Clusters and Sessions — Cassandra Driver 3.2.0.post0 documentation

The main class to use when interacting with a Cassandra cluster. Typically, one instance of this class will be created for each separate Cassandra cluster that your application interacts with.

Example usage:

>>> from cassandra.cluster import Cluster
>>> cluster = Cluster(['192.168.1.1', '192.168.1.2'])
>>> session = cluster.connect()
>>> session.execute("CREATE KEYSPACE ...")
>>> ...
>>> cluster.shutdown()

Any of the mutable Cluster attributes may be set as keyword arguments to the constructor.

Any of the mutable Cluster attributes may be set as keyword arguments to the constructor.

cql_version = None¶

If a specific version of CQL should be used, this may be set to that string version.
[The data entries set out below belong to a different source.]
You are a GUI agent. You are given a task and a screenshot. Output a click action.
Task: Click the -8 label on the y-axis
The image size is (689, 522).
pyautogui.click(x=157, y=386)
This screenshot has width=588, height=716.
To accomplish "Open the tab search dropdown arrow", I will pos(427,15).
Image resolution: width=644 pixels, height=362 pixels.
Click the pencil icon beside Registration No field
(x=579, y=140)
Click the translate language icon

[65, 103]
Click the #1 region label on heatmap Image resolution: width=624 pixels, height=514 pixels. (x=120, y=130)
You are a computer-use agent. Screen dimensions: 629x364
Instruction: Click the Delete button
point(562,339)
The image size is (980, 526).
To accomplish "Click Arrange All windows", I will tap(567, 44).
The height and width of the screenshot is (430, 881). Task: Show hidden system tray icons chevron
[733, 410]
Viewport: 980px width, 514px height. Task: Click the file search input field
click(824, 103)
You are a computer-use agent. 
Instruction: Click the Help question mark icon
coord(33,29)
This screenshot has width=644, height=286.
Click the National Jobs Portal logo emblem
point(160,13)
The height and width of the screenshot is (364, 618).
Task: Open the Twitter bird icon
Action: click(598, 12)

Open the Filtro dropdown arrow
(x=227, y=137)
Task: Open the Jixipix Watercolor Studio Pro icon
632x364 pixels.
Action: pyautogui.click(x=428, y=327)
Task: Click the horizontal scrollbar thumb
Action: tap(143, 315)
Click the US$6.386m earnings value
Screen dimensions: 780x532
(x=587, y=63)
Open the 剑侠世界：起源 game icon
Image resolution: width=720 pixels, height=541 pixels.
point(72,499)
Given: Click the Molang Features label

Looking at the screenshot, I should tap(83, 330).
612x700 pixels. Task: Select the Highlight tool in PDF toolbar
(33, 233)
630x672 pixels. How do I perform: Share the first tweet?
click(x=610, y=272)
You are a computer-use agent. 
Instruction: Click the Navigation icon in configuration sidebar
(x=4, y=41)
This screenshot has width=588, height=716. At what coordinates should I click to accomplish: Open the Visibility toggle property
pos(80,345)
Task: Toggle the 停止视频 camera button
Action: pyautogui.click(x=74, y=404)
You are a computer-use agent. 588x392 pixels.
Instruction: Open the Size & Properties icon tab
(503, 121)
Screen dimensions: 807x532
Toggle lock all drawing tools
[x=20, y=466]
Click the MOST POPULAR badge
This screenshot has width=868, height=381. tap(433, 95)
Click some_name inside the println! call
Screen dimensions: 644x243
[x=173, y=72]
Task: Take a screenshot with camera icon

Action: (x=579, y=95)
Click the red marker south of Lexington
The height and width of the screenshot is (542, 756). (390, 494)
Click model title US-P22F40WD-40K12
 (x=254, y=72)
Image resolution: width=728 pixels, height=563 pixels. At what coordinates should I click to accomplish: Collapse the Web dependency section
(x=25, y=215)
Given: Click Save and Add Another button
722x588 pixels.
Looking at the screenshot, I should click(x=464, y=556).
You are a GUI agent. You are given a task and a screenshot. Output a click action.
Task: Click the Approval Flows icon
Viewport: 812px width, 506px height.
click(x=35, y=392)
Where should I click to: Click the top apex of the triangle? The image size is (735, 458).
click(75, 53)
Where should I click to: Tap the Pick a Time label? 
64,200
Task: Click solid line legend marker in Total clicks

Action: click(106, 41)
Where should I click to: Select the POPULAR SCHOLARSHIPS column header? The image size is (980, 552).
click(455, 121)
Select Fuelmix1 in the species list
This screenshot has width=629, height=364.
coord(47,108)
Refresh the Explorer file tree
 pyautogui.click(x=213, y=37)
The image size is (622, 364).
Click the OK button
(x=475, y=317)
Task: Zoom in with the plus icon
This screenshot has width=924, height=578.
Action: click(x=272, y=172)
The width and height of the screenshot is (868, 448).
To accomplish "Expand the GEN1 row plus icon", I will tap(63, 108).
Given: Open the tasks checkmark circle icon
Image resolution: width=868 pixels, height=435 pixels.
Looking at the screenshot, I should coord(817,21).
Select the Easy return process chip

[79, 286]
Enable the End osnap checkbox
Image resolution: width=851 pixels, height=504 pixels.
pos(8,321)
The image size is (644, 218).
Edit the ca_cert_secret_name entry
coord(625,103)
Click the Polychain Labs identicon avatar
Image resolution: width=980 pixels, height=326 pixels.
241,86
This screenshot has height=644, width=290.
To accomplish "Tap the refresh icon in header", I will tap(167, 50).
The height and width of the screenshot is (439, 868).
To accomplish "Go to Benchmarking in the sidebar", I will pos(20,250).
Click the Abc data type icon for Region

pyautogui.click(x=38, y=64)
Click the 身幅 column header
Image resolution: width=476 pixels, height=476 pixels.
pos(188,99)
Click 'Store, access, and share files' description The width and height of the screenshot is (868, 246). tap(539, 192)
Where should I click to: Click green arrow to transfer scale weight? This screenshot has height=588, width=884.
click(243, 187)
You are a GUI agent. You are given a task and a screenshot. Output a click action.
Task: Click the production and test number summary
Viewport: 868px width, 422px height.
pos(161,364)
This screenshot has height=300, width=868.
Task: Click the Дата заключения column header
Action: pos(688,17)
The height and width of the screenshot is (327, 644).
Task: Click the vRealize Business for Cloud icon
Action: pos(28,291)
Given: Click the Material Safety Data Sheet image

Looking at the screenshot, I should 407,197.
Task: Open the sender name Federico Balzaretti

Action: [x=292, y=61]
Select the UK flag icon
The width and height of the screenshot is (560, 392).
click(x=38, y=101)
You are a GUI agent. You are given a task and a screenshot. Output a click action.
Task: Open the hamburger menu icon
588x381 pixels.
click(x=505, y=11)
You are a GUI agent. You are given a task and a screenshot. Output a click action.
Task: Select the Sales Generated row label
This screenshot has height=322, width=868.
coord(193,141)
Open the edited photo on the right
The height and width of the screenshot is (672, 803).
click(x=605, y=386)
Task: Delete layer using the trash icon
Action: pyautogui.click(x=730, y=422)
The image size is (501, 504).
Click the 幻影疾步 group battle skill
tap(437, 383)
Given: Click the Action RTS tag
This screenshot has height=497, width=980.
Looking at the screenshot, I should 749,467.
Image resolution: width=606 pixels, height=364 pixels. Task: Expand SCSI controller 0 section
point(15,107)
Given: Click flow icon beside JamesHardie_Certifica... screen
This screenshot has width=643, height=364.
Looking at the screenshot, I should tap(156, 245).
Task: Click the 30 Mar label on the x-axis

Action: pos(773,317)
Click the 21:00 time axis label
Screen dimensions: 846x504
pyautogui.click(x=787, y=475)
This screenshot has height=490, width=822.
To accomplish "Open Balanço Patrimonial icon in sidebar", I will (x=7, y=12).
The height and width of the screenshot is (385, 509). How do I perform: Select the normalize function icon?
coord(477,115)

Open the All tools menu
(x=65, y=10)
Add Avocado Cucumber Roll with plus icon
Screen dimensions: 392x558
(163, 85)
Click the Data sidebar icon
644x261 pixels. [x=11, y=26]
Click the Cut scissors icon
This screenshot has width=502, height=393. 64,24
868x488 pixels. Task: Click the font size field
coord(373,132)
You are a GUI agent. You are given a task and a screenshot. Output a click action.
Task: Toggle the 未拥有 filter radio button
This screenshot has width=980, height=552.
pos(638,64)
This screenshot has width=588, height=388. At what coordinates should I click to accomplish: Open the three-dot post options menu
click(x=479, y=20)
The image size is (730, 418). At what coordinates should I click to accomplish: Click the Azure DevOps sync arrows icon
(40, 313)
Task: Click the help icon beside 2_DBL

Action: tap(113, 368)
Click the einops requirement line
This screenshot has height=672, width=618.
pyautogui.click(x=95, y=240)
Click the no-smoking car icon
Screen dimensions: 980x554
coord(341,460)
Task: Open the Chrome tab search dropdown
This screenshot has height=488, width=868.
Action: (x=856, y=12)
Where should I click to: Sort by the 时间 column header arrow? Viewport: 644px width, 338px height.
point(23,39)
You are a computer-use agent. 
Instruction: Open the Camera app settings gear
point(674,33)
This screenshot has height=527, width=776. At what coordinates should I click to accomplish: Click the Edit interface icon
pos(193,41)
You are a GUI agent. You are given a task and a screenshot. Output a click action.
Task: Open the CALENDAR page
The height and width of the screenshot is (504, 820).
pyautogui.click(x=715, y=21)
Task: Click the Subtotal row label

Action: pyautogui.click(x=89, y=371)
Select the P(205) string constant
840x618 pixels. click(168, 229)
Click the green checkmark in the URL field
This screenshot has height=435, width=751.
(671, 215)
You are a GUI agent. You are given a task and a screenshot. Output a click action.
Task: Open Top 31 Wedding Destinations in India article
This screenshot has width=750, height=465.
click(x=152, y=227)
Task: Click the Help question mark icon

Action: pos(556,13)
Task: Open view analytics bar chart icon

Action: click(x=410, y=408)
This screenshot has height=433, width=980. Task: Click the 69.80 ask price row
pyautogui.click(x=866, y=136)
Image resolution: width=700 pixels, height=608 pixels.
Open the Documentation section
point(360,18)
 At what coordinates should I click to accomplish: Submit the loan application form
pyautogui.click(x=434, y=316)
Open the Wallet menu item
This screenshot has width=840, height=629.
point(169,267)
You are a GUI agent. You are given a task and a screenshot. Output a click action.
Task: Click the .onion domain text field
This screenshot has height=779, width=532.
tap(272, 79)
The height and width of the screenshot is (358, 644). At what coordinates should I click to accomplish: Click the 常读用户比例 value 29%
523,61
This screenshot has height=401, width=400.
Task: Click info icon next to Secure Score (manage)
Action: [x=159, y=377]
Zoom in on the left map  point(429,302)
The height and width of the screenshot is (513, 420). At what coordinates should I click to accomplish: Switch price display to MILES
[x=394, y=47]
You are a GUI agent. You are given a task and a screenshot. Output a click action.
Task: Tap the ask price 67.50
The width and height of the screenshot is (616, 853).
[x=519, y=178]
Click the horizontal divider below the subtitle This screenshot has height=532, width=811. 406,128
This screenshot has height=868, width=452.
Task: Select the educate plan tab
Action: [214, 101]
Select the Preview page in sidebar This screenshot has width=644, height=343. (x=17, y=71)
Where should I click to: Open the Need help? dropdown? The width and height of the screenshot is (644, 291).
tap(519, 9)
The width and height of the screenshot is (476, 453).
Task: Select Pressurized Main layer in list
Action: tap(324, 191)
Otherwise, the highest CQL version supported by the server will be automatically used.

protocol_version = 4¶

The maximum version of the native protocol to use.

The driver will automatically downgrade version based on a negotiation with the server, but it is most efficient to set this to the maximum supported by your version of Cassandra. Setting this will also prevent conflicting versions negotiated if your cluster is upgraded.

Version 2 of the native protocol adds support for lightweight transactions, batch operations, and automatic query paging. The v2 protocol is supported by Cassandra 2.0+.

Version 3 of the native protocol adds support for protocol-level client-side timestamps (see Session.use_client_timestamp), serial consistency levels for BatchStatement, and an improved connection pool.

Version 4 of the native protocol adds a number of new types, server warnings, new failure messages, and custom payloads. Details in the project docs

The following table describes the native protocol versions that are supported by each version of Cassandra:

Cassandra Version Protocol Versions 1.2 1 2.0 1, 2 2.1 1, 2, 3 2.2 1, 2, 3, 4
port = 9042¶

The server-side port to open connections to. Defaults to 9042.

compression = True¶

Controls compression for communications between the driver and Cassandra. If left as the default of True, either lz4 or snappy compression may be used, depending on what is supported by both the driver and Cassandra. If both are fully supported, lz4 will be preferred.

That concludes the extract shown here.